## Text shown
┄┄┄┄┄┄

BIBLIOGRAPHICAL NOTE

This period is fully treated in Channing's History of the United States, I, chaps, VIII-XIV; and in Tyler's England in America, chaps. V-VII, IX-XIX. See also Fiske's Old Virginia and Her Neighbours, I, chaps. VII-XI, XIV; and Eggleston's Beginners of a Nation and The Transit of Civilization from England to America. The constitutional aspects of the colonial settlements are exhaustively treated in Osgood's The American Colonies in the 17th Century. For the economic and social history of the colonies, see Bruce's Social Life in Virginia and The Economic History of Virginia in the 17th Century, and Weeden's Economic History of New England. Contemporary pamphlets relating to the colonies are to be found in Force's Tracts and Other Papers, 4 vols. Washington, 1838. To understand the motives and ideals of the Separatists and Puritans one must read their own accounts. Of these, the most charming is Bradford's History of Plymouth Plantation. This, as well as Governor Winthrop's Journal, is printed in Jameson's Original Narratives of Early American History. Johnson's Wonder Working Providence, in the same collection, is a history from the point of view of a loyal Puritan of average education and intelligence. Morton's New English Canaan (1632) and The Simple Cobler of Aggawam (1647) are printed in Force's Tracts and Other Papers, vols. II, III. A hostile account of the Puritan experiment is in Samuel Gorton's Letter to Nathaniel Morton, in Force's Tracts, etc., vol. IV. About three quarters of a century after the founding of Massachusetts, Cotton Mather wrote his Magnalia Christi Americana, or the Ecclesiastical History of New England, 2 vols. Hartford, 1855. In Bk. I he gives an account of the founding from the point of view of one who felt that New England was then departing from the "primitive principles."


CHAPTER IV

ENGLAND AND HER COLONIES IN THE SEVENTEENTH AND EIGHTEENTH CENTURIES

Your trade is the mother and nurse of your seamen; your seamen are the life of your fleet; your fleet is the security of your trade, and both together are the wealth, strength, and glory of Britain.

Lord Haversham.

I

The decay of the old Puritanism in Massachusetts, so distressing to Cotton Mather, was but a faint reflection of the change which had come over England since the return of Charles II to Whitehall. With the fall of the Puritan régime moral earnestness and high emotional tension, regarded as contrary to nature and reason, gave way to a rationalizing habit of mind, to seriousness tempered with well-bred common sense or spiced with a pinch of cynical indifference. Religion fell to be a conventional conformity. Theologians, wanting vital faith in God, were content to balance the probabilities of his existence. Amusement became the avocation of a leisure class, and the average man was intent like Samuel Pepys to put money in his purse, in order to indulge himself "a little the more in pleasure, knowing that this is the proper age to do it." From Milton and the Earl of Clarendon to William Pitt, England was no country of lost causes and impossible enthusiasms. It was a pragmatic age, in which the scientific discoveries of Newton are the highest intellectual achievement, and the conclusion of Pope that "everything that is is best" gives the quality of poetic insight.

┄┄┄┄┄┄

## Excerpted data
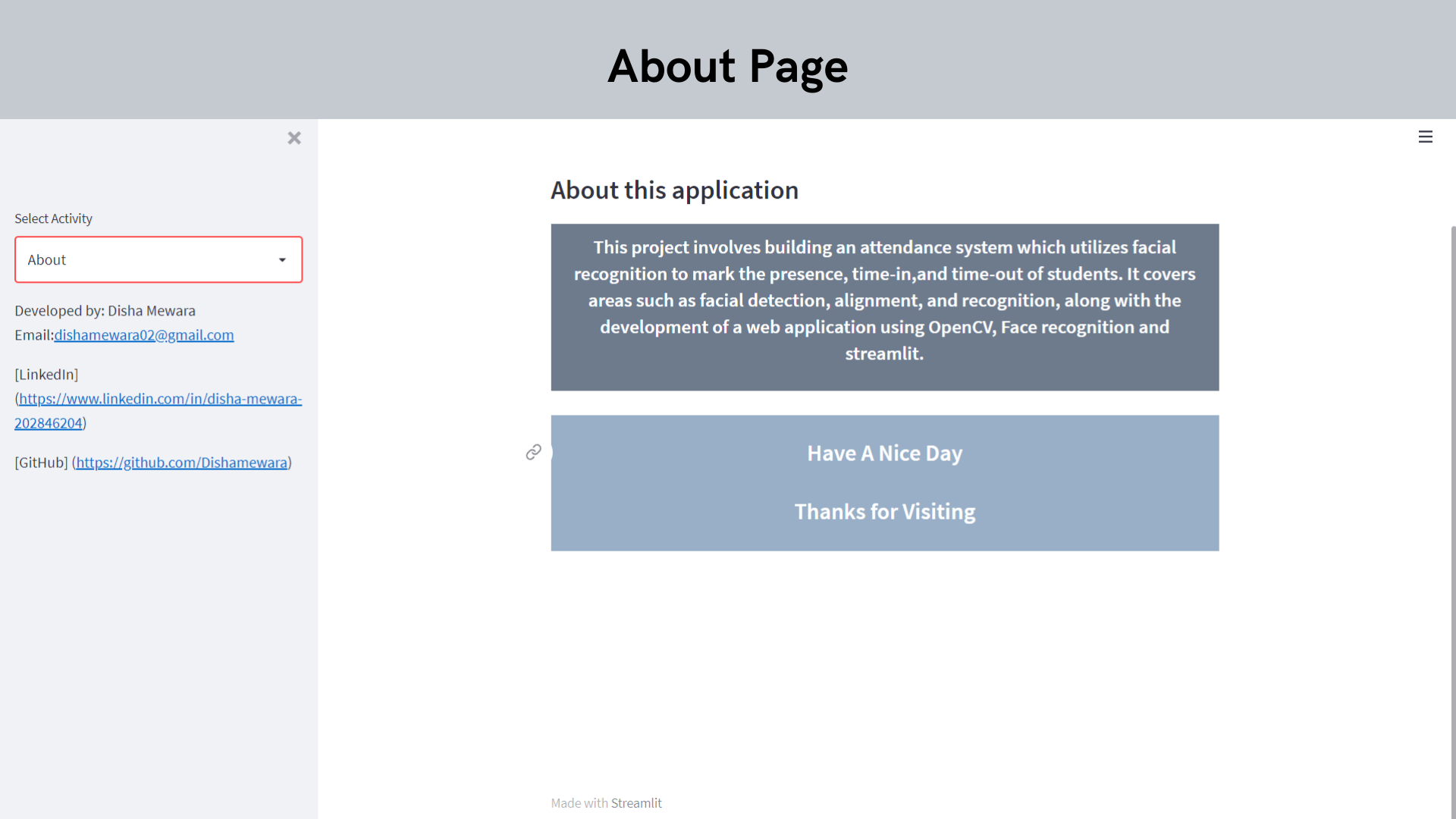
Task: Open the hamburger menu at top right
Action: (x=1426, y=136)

┄┄┄┄┄┄

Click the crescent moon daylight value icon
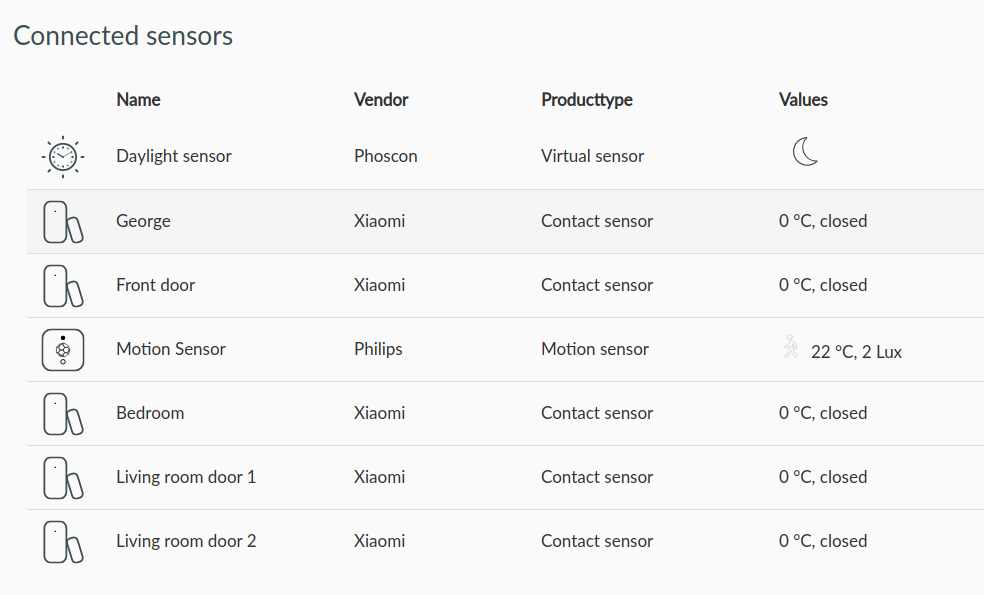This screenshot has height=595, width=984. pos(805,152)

┄┄┄┄┄┄

## Directions for this task
Continue the chapter on England and her colonies in the seventeenth and eighteenth centuries from the point where it stops.

## Task output
In this age the direction of English affairs fell to men well suited to the national temper. The first Charles suffered martyrdom for his faith; the second, determined never again to go on his travels, set the standard of public morality by selling himself to France, and with a smile professing the belief that honor in man and virtue in woman were but devices to raise the price of capitulation. And so he often found it; for he was himself served by men who, having renounced their Puritan principles for place and power, were prepared to forswear the Stuarts in order to follow the rising star of William of Orange. William was an able statesman, indeed, but his interest was in the grand alliance; he "borrowed England on his way to Versailles," and governed it in the interest of the Dutch Coalition. Queen Anne and the first Georges reigned but did not govern; and in the early eighteenth century power fell to men of supple intelligence and complacent conviction—to Marlborough and little Sidney Godolphin, to Harley and St. John and Sunderland, and at last to Robert Walpole, the very personification of the shrewd curiosity, the easy-going morals, the material ambitions of his generation.

Little wonder if in such an age colonies were regarded as providentially designed to promote the trade's increase. The recall of the Massachusetts charter was but one of many circumstances which reveal the rise in England of renewed interest in the plantations. Faith in colonial ventures had never, indeed, quite disappeared, nor had the early Stuarts ever been wholly indifferent to their American possessions. But the fate of the Virginia Company had cooled the ardor of moneyed men, and the Civil War, focusing attention for a generation upon fundamental questions of morals and politics, absorbed the energies of government and nation. With the establishment of the Protectorate imperial interests again claimed attention. Cromwell, calling the merchants to counsel, inaugurated a vigorous policy of maritime and colonial expansion. The Dutch war and the conquest of Jamaica recalled to men's minds the triumphs of Elizabeth; and those who gathered round Charles II—bankrupt nobles, pushing merchants, and able statesmen—turned to the business of trade and colonies with an enthusiasm unknown since the days of Gilbert and Raleigh.

Yet it was an enthusiasm well tempered to practical ends, purged of resplendent visions and vague idealisms. The plantations, regarded as incidents in the life of commerce, were thought to be important when they were found to be prosperous. In 1661 the king was assured that his American possessions were "beginning to grow into Commodities of great value and Esteeme, and though some of them continue in tobacco yet upon the Returne hither it smells well, and paies more Custome to his Majestie than the East Indies four times ouer." It was a statement of which the new king was not likely to miss the significance. Determined to preserve the prerogative without offending the nation, Charles was never indifferent to the material welfare of England; the expansion of trade would increase his own revenue, while the vigilance which preserves liberty he thought likely to be relaxed among a prosperous and well-fed people. To commercial and colonial expansion the merry monarch therefore gave his best attention. If he yawned over dull reports in council, he listened to them with ready intelligence, and was prepared to encourage every reasonable project for the extension of the empire.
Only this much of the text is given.